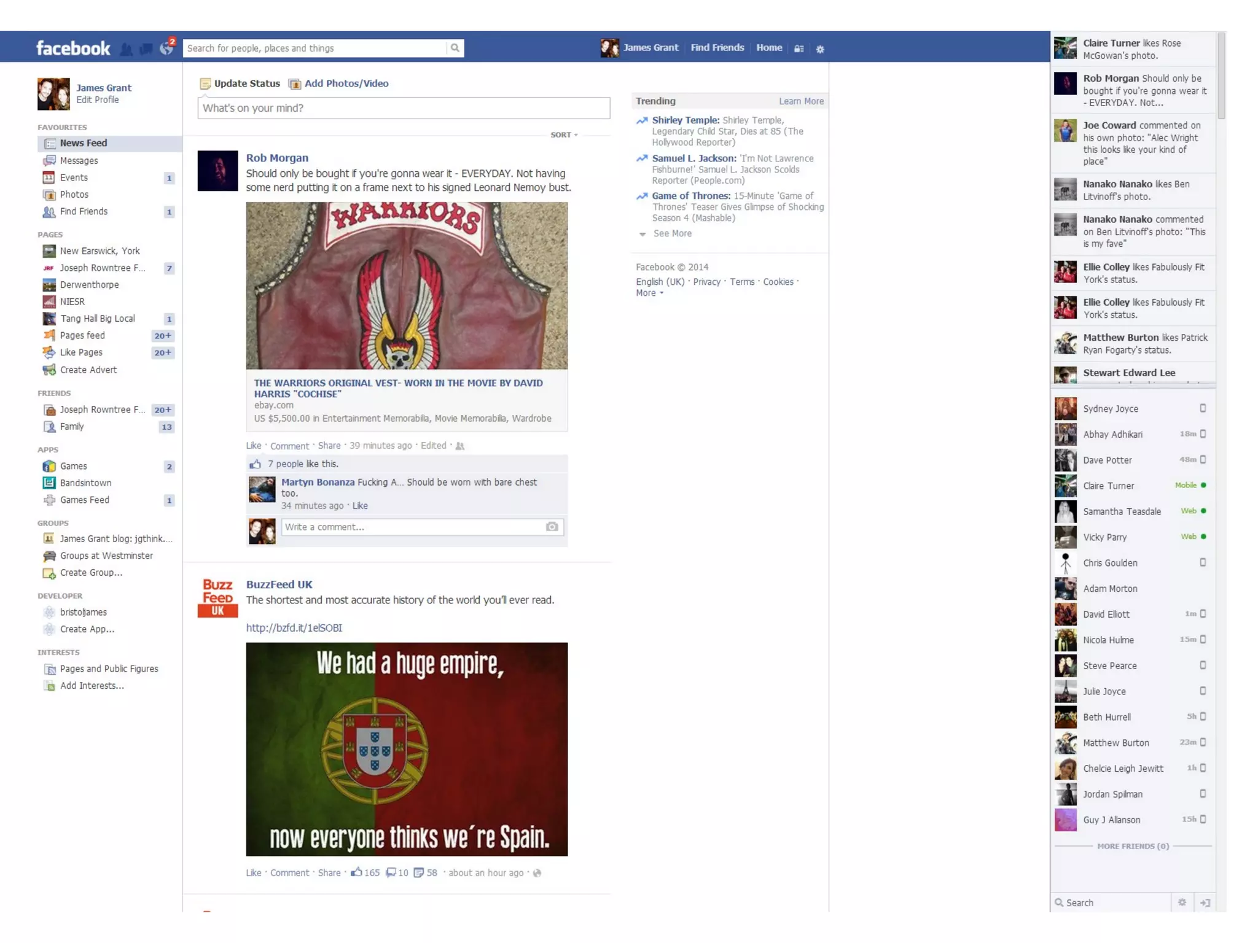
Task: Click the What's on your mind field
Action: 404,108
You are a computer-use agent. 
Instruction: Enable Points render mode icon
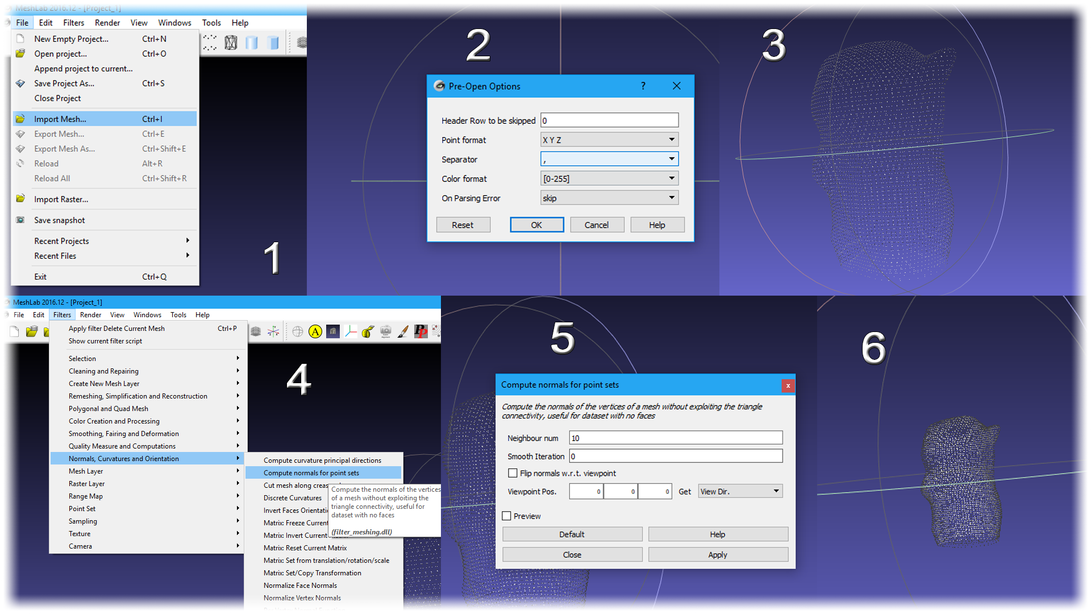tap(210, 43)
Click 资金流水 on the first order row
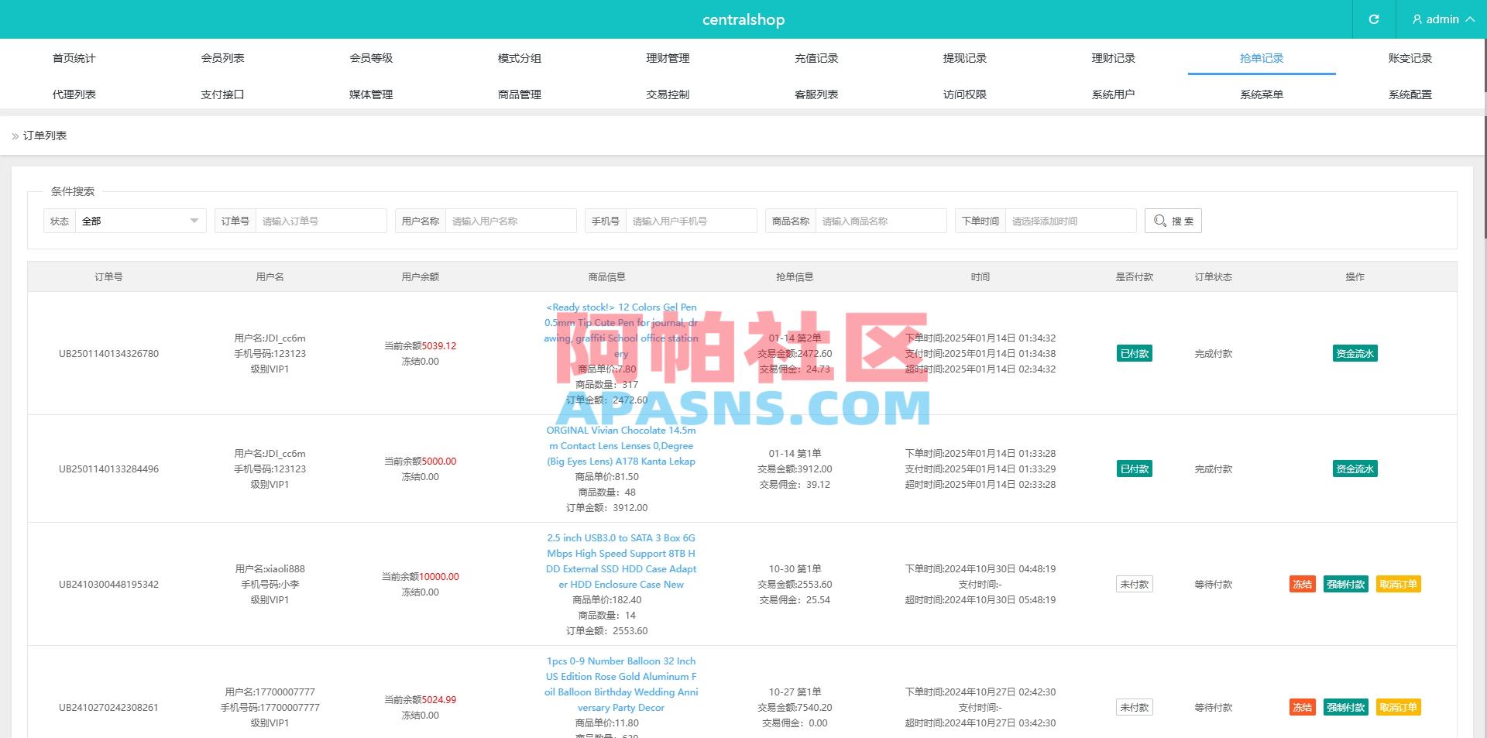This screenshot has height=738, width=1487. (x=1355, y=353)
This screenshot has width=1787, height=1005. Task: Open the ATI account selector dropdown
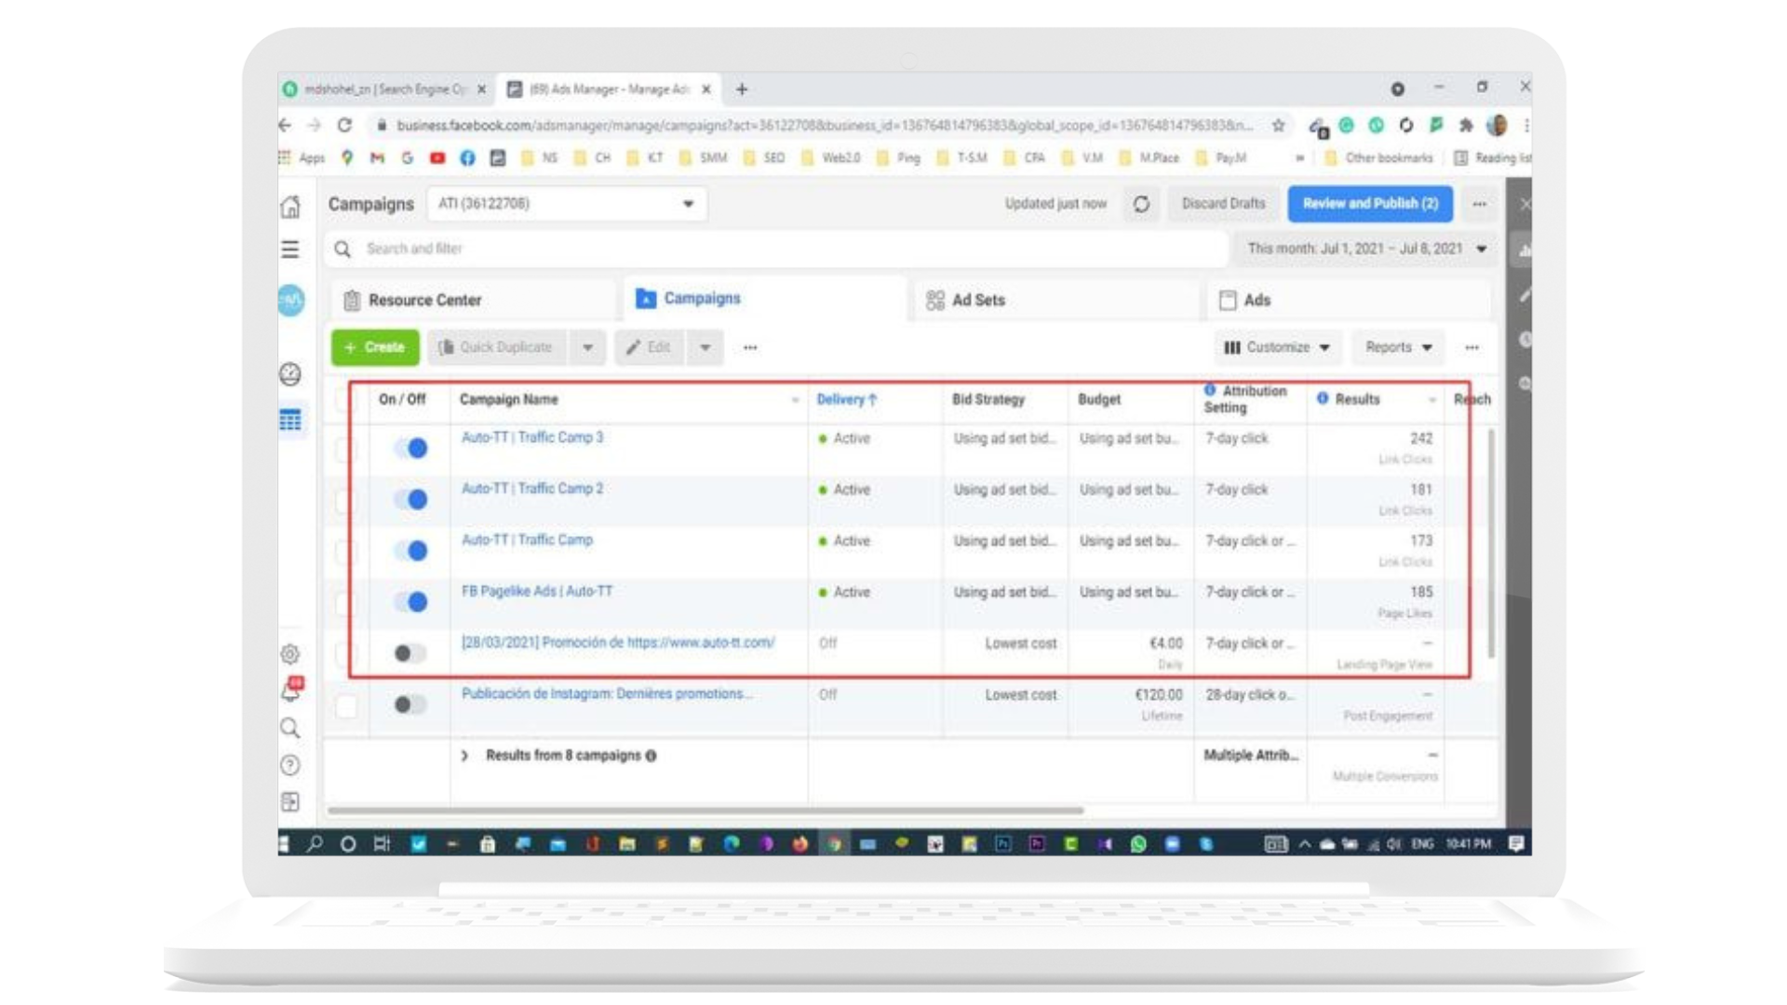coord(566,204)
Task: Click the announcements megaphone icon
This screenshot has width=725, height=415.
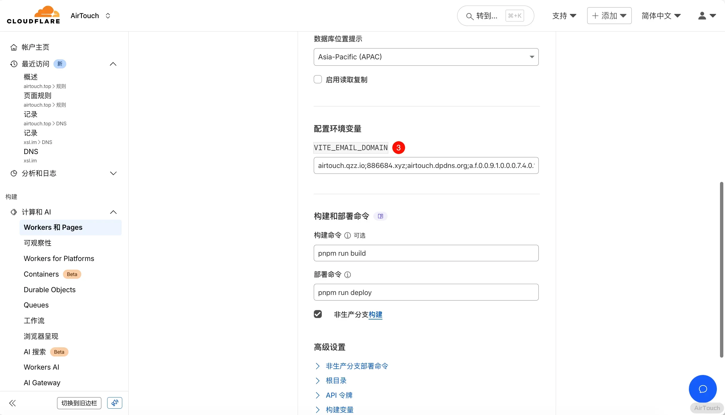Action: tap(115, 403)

----------------

Restrict the output to the lines from the one with "Click 资金流水 on the first order row" through the last line of the material above. Print them exactly, leaving out every picture.

• Answer to this task:
Click 资金流水 on the first order row
This screenshot has height=738, width=1487. (x=1355, y=353)
This screenshot has width=1787, height=1005. Task: Open the ATI account selector dropdown
coord(566,204)
Task: Click the announcements megaphone icon
This screenshot has width=725, height=415.
Action: tap(115, 403)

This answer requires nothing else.